Denario de Sila acuñado en la ceca militar que viajó con él a Oriente después de su exitosa campaña contra Mitrídates VI. La cabeza de Venus con diadema a la derecha refleja la creencia de Sila de que Venus le otorgó la victoria contra Mitrídates. A la izquierda se ve capis y lituus entre dos trofeos; estos trofeos se refieren a las batallas de Queronea y de Orcómeno.
La batalla se describe en dos textos antiguos, aunque los acontecimientos varían entre ellos. La descripción de la batalla aparece en las guerras mitridáticas de Apiano, Libro 6, a la vez que en la Vida de Sila de Plutarco, capítulos 17-19.

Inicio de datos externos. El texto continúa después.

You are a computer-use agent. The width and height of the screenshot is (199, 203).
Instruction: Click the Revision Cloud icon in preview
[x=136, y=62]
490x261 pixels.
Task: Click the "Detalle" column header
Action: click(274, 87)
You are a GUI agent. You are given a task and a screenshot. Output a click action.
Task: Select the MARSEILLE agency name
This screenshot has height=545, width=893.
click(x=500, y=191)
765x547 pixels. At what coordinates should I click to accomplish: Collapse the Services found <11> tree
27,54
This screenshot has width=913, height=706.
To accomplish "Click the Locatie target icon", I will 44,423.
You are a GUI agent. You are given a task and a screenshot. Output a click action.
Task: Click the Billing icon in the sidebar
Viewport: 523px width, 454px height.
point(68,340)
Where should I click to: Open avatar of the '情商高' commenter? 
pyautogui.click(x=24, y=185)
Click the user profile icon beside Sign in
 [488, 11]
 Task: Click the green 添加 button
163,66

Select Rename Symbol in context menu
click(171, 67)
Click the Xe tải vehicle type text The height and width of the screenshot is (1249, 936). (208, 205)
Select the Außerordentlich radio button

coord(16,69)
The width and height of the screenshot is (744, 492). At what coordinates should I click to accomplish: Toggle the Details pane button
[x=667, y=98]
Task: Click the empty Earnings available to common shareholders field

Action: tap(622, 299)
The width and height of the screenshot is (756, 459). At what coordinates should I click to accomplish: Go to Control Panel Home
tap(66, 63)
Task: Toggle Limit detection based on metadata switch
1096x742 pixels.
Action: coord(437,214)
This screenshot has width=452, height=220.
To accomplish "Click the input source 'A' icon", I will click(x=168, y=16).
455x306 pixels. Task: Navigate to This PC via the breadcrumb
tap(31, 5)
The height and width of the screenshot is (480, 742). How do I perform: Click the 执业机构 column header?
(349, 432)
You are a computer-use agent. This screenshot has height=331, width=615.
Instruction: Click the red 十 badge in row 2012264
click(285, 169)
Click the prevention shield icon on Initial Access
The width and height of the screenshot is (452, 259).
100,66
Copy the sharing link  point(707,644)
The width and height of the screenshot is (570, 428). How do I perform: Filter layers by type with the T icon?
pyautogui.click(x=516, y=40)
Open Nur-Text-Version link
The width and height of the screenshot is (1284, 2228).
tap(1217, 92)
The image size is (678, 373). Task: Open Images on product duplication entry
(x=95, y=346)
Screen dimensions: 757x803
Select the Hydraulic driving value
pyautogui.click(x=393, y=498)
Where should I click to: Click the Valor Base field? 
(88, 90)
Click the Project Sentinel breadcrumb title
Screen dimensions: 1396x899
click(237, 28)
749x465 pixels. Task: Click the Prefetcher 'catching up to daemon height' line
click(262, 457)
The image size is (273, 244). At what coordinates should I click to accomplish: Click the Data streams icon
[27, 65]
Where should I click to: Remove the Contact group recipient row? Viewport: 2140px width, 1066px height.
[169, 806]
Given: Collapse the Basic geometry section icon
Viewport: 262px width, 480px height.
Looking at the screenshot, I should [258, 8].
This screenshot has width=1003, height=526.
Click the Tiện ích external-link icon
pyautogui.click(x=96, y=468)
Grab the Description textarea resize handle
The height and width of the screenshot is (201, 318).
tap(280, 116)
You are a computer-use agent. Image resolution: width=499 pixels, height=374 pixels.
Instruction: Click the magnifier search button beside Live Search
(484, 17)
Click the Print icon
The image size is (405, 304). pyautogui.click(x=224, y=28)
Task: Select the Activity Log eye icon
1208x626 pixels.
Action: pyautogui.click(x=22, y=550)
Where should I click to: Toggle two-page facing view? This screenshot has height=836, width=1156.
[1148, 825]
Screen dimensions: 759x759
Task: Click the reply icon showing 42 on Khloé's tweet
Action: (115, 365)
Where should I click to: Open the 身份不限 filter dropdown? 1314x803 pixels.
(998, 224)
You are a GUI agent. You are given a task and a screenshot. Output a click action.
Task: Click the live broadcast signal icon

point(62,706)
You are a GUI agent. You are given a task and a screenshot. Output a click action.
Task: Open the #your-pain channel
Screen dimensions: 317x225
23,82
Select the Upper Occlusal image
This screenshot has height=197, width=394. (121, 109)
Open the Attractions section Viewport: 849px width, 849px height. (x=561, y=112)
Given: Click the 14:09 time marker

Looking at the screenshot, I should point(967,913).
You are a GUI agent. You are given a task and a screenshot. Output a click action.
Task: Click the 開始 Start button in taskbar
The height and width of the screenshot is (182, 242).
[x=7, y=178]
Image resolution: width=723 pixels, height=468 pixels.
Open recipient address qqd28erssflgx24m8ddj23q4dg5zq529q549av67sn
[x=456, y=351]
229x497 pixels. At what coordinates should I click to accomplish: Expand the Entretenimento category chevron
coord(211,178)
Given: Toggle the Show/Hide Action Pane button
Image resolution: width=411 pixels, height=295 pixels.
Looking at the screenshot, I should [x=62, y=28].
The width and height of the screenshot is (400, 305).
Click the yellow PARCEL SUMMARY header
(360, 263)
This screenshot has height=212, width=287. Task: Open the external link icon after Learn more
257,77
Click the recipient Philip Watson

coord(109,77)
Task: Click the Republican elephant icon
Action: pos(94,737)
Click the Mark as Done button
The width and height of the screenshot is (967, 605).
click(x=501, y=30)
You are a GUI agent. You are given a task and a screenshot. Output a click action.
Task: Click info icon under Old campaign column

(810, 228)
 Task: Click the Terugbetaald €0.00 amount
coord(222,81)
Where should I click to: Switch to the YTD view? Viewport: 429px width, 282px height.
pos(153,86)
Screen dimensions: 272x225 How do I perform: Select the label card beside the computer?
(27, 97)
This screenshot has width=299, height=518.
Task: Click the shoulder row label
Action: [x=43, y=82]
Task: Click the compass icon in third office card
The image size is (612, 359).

Sila no perdió el tiempo y ocupó una colina llamada Filoboeto, que nacía en las estribaciones del monte Parnaso. Desde allí dominaba la llanura de Elatea y disponía de madera y agua en abundancia. El ejército de Arquelao, comandado realmente por Taxiles, debía avanzar desde el norte por un valle hasta Queronea. Con ciento diez mil hombres y noventa carros de guerra, triplicaba, como mínimo, a los efectivos de Sila. Arquelao era partidario de desgastar lentamente a los romanos, pero Taxiles tenía órdenes de Mitrídates para atacar inmediatamente. Entretanto, Sila empleó a sus hombres en la excavación de una serie de trincheras para proteger sus flancos contra posibles maniobras y levantar empalizadas en el frente. A continuación ocupó la ciudad en ruinas de Parapotamos, una posición inexpugnable que dominaba los vados de la calzada que conducía a Queronea. Entonces fingió una retirada, abandonando los vados, y se atrincheró en la empalizada y las trincheras. Tras éstas estaba preparada la artillería de campaña, que ya había sido empleada en el asedio de Atenas. Arquelao avanzó a través de los vados y trató de flanquear a las fuerzas silanas con su caballería, pero solamente logró ser rechazado por las legiones formadas en cuadro y sumir el ala derecha de su ejército en la confusión. Los carros de Arquelao cargaron contra el centro romano y se hicieron añicos contra las trincheras romanas. Entonces, los caballos, liberados de sus bridas y enloquecidos por las flechas y jabalinas, retrocedieron a través de las falanges griegas creando más confusión. Éstas cargaron, pero tampoco pudieron superar las defensas romanas y sufrieron fuertes bajas bajo el fuego de la artillería romana.
En vista del fracaso, Arquelao trató de lanzar su ala derecha contra la desprotegida izquierda romana. Sila, apercibiéndose de la peligrosa maniobra, corrió en auxilio de sus hombres desde el flanco derecho. Sila resistió los asaltos pontideos, hasta que Arquelao decidió traer más tropas desde su ala derecha. Esto desestabilizó la línea de combate póntica y debilitó su flanco derecho. Sila retornó a su ala derecha y ordenó avanzar a todas sus fuerzas. Con el apoyo de la caballería, las legiones de Sila aplastaron a las fuerzas de Arquelao. La matanza fue terrible, y según algunas fuentes, solo sobrevivieron diez mil soldados de Mitrídates; Sila ordeno degollar a los prisioneros, que algunos elevan a noventa mil hombres.[9]